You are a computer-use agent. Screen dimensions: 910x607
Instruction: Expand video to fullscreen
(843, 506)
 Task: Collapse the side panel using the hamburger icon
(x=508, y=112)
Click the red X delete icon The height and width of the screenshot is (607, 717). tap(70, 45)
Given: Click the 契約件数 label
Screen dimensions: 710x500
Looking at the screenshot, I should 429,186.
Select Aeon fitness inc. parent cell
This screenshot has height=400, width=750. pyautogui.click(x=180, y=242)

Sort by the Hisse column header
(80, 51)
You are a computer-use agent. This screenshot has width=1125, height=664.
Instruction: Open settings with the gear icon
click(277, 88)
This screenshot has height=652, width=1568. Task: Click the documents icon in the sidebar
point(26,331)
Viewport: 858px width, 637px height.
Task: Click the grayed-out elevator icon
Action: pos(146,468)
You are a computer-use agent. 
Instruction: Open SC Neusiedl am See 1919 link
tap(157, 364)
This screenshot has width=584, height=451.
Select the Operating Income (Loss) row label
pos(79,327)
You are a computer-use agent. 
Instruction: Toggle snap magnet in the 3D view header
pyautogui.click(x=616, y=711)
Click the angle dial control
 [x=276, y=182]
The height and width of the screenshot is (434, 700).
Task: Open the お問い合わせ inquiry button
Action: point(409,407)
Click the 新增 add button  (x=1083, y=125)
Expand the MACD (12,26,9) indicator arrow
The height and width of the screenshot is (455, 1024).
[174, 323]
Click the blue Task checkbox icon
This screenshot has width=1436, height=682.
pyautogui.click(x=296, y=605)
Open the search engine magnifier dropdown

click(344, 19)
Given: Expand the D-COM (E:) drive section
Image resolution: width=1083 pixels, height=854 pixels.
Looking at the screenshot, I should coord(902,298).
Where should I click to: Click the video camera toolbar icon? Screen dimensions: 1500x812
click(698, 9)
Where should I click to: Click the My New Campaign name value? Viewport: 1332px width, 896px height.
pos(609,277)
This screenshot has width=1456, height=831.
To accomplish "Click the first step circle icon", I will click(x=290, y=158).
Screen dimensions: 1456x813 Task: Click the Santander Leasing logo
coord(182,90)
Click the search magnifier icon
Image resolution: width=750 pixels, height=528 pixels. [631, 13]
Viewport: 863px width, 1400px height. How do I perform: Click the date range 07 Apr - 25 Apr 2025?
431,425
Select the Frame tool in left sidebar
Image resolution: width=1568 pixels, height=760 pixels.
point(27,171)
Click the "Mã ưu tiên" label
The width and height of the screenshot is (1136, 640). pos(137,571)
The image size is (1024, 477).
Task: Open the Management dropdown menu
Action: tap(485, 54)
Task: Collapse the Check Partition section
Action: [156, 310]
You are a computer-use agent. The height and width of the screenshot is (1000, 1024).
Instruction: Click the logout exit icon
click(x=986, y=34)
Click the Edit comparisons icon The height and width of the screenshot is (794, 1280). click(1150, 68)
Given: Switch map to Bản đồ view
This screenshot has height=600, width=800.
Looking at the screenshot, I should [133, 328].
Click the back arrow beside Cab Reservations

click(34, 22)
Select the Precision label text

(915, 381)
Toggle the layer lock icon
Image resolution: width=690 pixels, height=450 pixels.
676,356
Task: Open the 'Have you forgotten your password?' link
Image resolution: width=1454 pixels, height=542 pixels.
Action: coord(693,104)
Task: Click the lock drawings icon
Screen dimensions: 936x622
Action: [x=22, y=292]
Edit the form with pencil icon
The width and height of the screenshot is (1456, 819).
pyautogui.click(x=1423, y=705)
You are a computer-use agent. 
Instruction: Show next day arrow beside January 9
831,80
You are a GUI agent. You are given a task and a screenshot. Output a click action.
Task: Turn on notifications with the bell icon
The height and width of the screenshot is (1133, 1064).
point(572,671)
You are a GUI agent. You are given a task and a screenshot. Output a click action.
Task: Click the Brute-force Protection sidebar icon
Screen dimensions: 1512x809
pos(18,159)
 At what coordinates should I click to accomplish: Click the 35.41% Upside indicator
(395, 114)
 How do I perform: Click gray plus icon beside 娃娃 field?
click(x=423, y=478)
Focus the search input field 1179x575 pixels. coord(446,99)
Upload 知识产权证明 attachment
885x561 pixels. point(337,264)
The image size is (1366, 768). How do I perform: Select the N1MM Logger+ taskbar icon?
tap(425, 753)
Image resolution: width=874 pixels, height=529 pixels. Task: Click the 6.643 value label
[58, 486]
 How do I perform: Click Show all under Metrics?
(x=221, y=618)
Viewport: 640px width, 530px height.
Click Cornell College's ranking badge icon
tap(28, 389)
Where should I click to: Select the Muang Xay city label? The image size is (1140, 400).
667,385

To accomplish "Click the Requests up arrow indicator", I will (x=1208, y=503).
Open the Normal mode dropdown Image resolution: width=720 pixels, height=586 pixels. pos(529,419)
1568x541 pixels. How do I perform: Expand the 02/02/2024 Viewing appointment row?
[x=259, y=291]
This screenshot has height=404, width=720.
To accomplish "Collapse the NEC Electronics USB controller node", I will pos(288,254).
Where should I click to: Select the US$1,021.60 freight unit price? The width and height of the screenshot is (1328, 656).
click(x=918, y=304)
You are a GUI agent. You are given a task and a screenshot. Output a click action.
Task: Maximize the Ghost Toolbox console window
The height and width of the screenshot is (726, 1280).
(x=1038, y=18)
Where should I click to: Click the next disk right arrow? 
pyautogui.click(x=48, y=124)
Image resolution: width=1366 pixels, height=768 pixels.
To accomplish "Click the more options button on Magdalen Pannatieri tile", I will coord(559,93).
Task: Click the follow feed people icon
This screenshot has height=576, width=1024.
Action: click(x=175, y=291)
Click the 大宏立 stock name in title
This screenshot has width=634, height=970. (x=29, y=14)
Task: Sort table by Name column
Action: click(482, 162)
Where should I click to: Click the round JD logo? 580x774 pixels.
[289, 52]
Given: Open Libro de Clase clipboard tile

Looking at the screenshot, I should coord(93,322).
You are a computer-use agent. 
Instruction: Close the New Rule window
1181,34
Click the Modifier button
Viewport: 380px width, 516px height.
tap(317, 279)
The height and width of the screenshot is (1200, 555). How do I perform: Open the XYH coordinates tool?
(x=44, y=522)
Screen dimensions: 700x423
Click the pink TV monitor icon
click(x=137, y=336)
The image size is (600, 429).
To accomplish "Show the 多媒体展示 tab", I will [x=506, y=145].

**WHAT YOU SHOULD DO**
Once you find the line with "Instruction: Toggle snap" in the entries above, output it and each line after it up to and including the line with "Click the 新增", and nothing else.

**WRITTEN RESPONSE**
Instruction: Toggle snap magnet in the 3D view header
pyautogui.click(x=616, y=711)
Click the angle dial control
 [x=276, y=182]
The height and width of the screenshot is (434, 700).
Task: Open the お問い合わせ inquiry button
Action: point(409,407)
Click the 新增 add button  (x=1083, y=125)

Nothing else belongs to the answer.